2) Apple wants the old power adapter back, or they are charging me for it. They provided a prepaid label for UPS, the only courier they can use in this case. UPS doesn't have a depot in the community I live in, and their best estimate of when they would pick up was between 8am and 8pm. I called Apple to warn them that it might take a while for UPS to get their part back to them since it was possible we were going to be playing "pick up tag" for awhile (I couldn't just leave it at the door, I had to sign the waybill). That I was willing to call UPS everyday for a pickup until we managed to be in the same place at the same time - can you imagine how much this could have cost UPS to send a truck and driver out to not pick up box? The best Apple could do was offer to reverse the charges on my credit card if we got to that point. Luckily we didn't get to that point, UPS picked up the package (a day late!) and all is good.

Long story, but it is on balance a positive experience.
 
I have not had good experiences with Apple Canada. If you think the phone operators are bad, don't go to the store in Toronto, Eaton Center. One genius is very rude and raised her voice when i ask if we can ask another genius for 2nd opinion.
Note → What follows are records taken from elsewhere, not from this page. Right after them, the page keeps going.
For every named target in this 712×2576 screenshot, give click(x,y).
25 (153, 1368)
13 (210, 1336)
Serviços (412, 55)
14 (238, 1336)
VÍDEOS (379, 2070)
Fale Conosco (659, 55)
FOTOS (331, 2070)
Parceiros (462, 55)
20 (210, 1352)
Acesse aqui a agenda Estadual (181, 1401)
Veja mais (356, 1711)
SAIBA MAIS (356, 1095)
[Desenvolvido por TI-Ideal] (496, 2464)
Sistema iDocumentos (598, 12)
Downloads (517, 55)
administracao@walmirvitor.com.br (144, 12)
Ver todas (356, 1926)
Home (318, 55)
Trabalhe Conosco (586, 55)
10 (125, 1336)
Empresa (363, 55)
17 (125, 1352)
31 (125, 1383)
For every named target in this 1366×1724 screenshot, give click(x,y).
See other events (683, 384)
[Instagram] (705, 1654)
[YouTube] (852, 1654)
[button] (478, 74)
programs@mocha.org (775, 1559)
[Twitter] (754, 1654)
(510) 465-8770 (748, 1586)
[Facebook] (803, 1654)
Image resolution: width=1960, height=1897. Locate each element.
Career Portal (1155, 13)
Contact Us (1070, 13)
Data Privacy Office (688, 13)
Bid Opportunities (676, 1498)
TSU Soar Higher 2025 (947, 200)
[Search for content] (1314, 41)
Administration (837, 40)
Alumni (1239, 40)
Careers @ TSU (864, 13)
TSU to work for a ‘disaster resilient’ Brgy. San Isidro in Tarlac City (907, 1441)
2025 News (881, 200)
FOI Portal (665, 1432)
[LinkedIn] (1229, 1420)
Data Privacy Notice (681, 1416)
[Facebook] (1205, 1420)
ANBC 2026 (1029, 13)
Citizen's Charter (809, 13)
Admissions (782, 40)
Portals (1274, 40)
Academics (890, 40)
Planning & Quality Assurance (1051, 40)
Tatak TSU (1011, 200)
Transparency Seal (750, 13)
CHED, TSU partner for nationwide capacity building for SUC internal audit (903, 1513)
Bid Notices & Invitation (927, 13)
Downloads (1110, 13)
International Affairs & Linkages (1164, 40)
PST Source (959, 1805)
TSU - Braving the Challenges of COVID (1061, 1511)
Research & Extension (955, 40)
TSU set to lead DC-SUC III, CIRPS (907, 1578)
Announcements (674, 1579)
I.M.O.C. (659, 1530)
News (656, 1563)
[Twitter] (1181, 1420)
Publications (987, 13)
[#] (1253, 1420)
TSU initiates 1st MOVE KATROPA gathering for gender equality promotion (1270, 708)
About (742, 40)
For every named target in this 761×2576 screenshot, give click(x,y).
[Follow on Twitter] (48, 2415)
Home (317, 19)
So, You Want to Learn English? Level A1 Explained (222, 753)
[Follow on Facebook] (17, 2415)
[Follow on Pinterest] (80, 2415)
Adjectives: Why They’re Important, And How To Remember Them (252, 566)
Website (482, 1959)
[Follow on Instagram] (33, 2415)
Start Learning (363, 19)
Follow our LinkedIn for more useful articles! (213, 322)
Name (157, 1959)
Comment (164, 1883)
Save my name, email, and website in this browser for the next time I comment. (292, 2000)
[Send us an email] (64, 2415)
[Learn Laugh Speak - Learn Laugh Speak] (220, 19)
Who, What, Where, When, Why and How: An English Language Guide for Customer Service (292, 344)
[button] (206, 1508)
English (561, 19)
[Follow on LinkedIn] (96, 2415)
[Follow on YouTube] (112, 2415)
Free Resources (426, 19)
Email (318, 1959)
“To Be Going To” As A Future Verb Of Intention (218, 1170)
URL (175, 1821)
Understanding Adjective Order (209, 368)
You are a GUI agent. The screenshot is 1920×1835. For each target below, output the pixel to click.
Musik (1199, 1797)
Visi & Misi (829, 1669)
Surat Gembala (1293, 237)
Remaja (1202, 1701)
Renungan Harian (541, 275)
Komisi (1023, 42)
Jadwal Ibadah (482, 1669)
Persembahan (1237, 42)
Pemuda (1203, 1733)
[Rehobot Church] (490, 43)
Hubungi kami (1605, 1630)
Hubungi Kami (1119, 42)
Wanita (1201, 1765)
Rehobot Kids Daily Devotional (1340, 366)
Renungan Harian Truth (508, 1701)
Majority of the sales people there act as if when they serve you..they are doing you a favor and you should be grateful. :eek:When I wanted to exchange my MBP because it had a problem..i was told if he new one has a problem too..they won't exchange it. Just refund -10% restocking fee and i should go get another brand of computer. Seriously? I love Apple and they ask me to go buy another brand?
:confused:
 
Your most logical option may be to send the machine in by courier or by post rather than drive 2.5 hours.

Remember, warranty service never covers your data, so make a backup before sending it in. An ideal situation would be to have an external drive you could make a Carbon Copy clone or Superduper bootable image of your hard drive to.
As far as data I'm not concerened about it, I already have everything backed up. I was informed that there are no courier or mail-in services for Apple Canada, and that my only option was to drive it in.
 
If you have purchased Applecare for your computer here are some things you can do.

If you can't go to an Apple Store or and Apple Authorized repair center you can request Applecare to send you a box to have your computer shipped off to a repair depot OR you can request Applecare to send an authorized technician to your house to perform service on your computer. These services are free of charge however you must make it clear to Apple that you are ABSOLUTELY unable to bring your computer to either an Apple Store or Apple Authorized repair center.
 
If you have purchased Applecare for your computer here are some things you can do.

If you can't go to an Apple Store or and Apple Authorized repair center you can request Applecare to send you a box to have your computer shipped off to a repair depot OR you can request Applecare to send an authorized technician to your house to perform service on your computer. These services are free of charge however you must make it clear to Apple that you are ABSOLUTELY unable to bring your computer to either an Apple Store or Apple Authorized repair center.
I've made it perfectly clear to AppleCare that there is absolutely no way that I can get the machine to an Apple Authorized Service Center to have the machine serviced and I was then told "well there are no other options for you, we do not provide mail-in service in Canada."
 
so, being a canadian without applecare (im waiting a year to get it...) if something goes bad, and i need to send it in for servicing, assuming i dont live near an apple service center, they will refuse to help me?
 
You should be able to ship your computer out for repair in Canada, i've done it before when i used to live out in the boonies.